%%

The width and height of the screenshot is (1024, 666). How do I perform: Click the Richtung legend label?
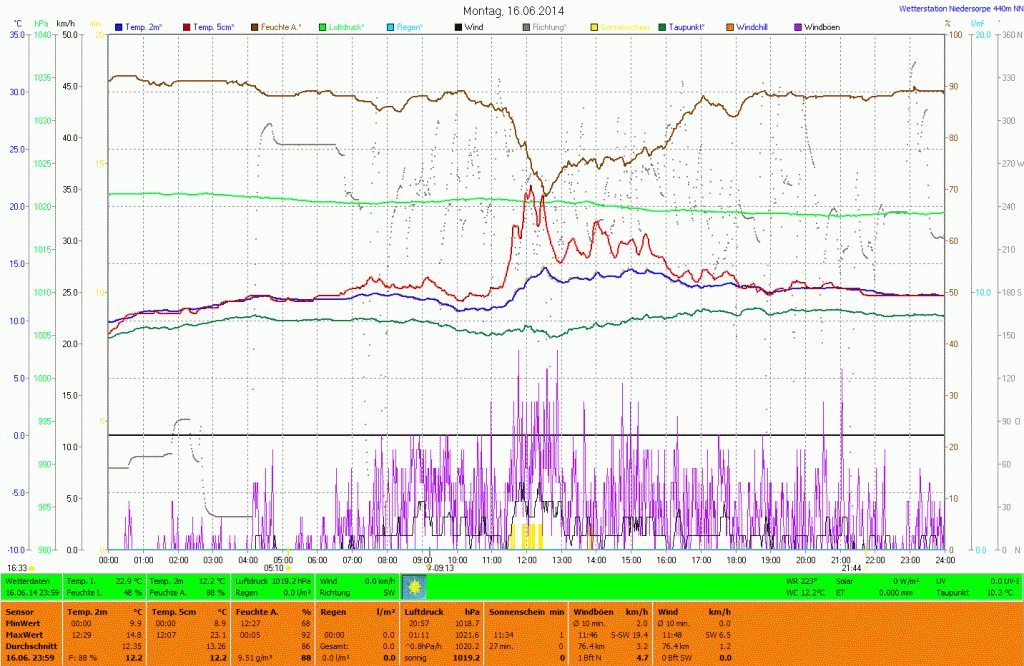point(548,26)
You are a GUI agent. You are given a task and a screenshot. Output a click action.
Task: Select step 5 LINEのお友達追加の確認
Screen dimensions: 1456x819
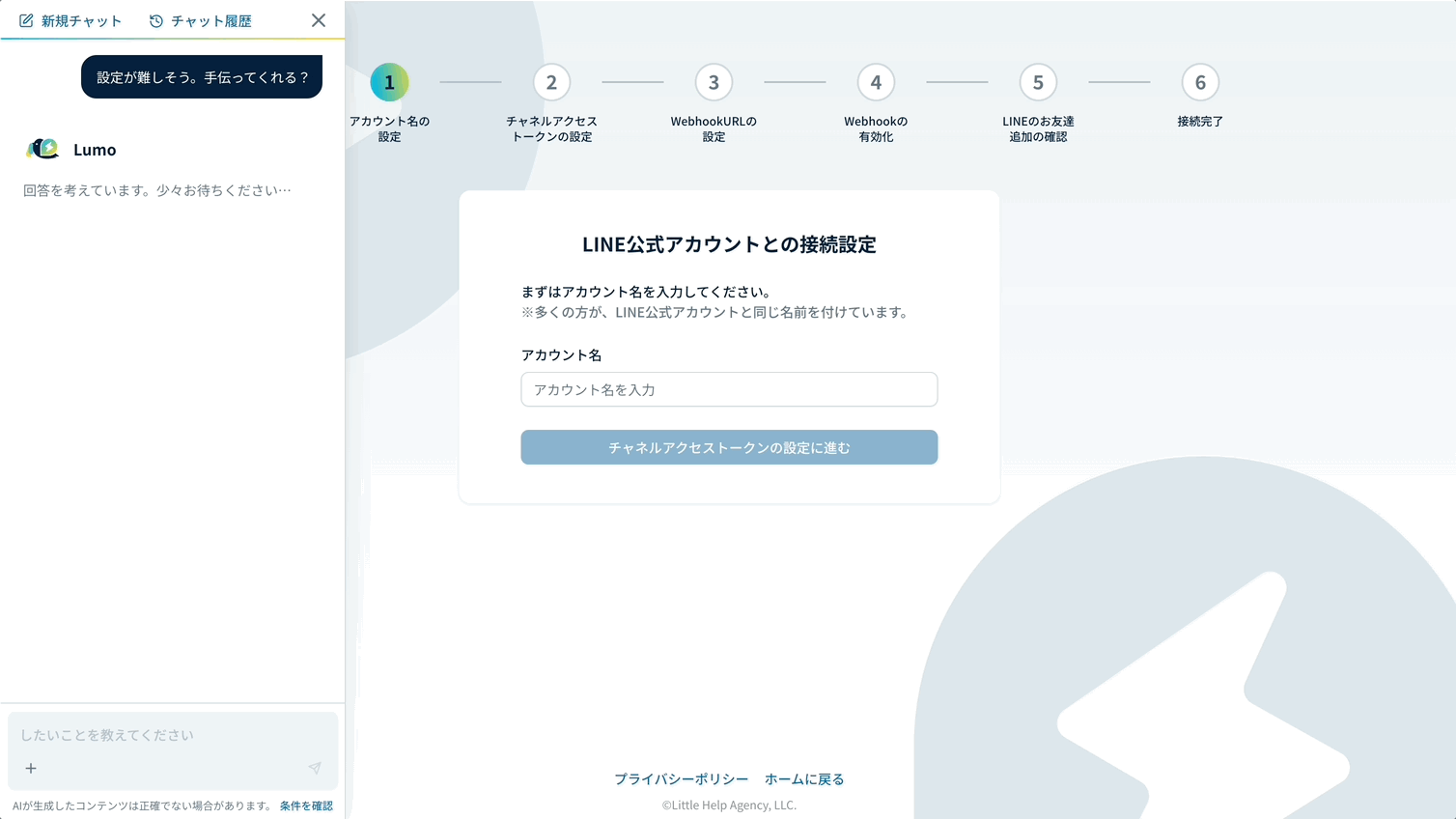click(1038, 82)
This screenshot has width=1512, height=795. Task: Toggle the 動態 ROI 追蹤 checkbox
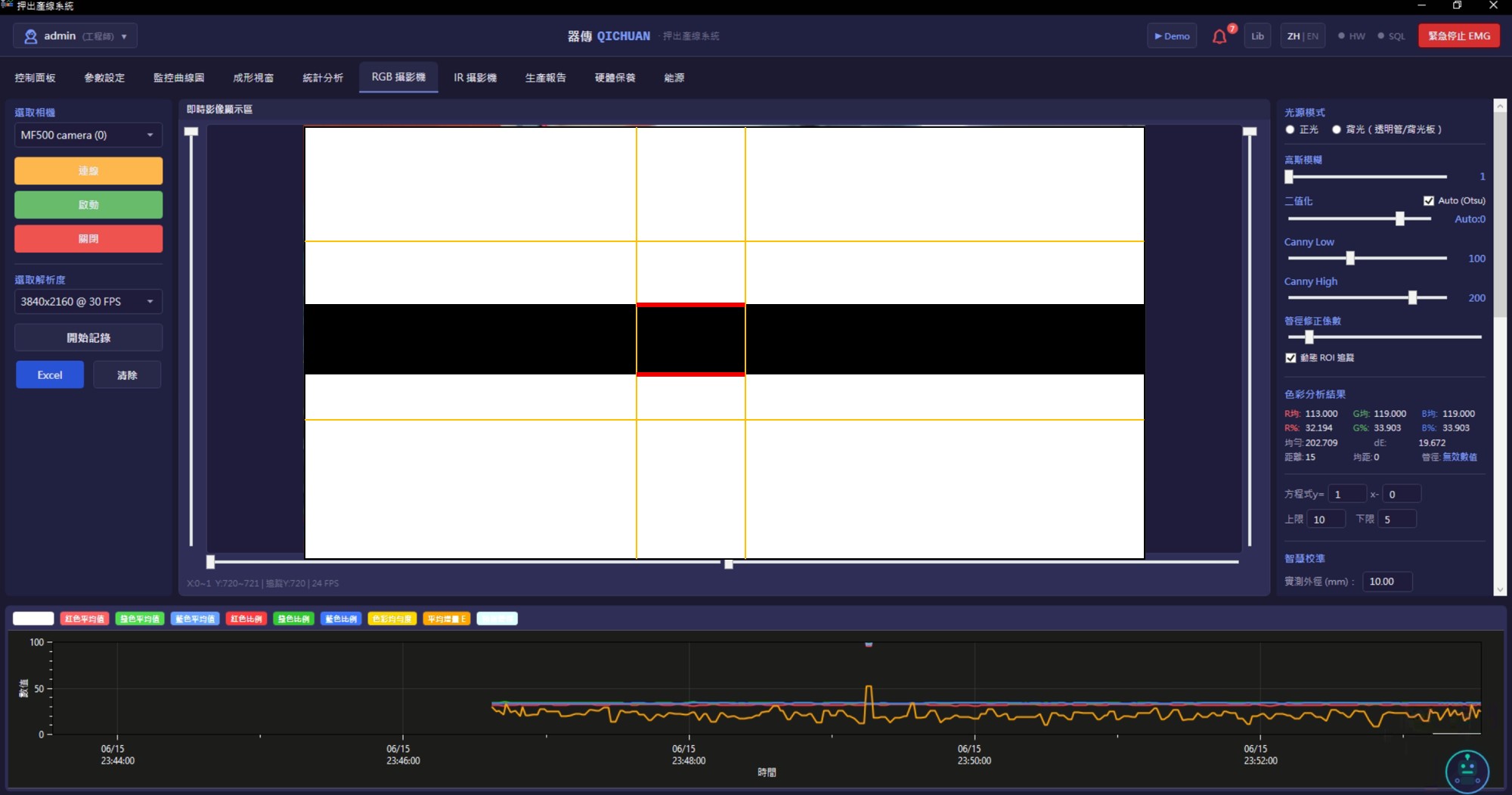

%%

**Activity:** Your answer must be the records above, word for word, with no pictures.

**Response area:**
The width and height of the screenshot is (1024, 666). How do I perform: Click the Richtung legend label?
point(548,26)
You are a GUI agent. You are given a task and a screenshot. Output a click action.
Task: Select step 5 LINEのお友達追加の確認
Screen dimensions: 1456x819
click(1038, 82)
This screenshot has width=1512, height=795. Task: Toggle the 動態 ROI 追蹤 checkbox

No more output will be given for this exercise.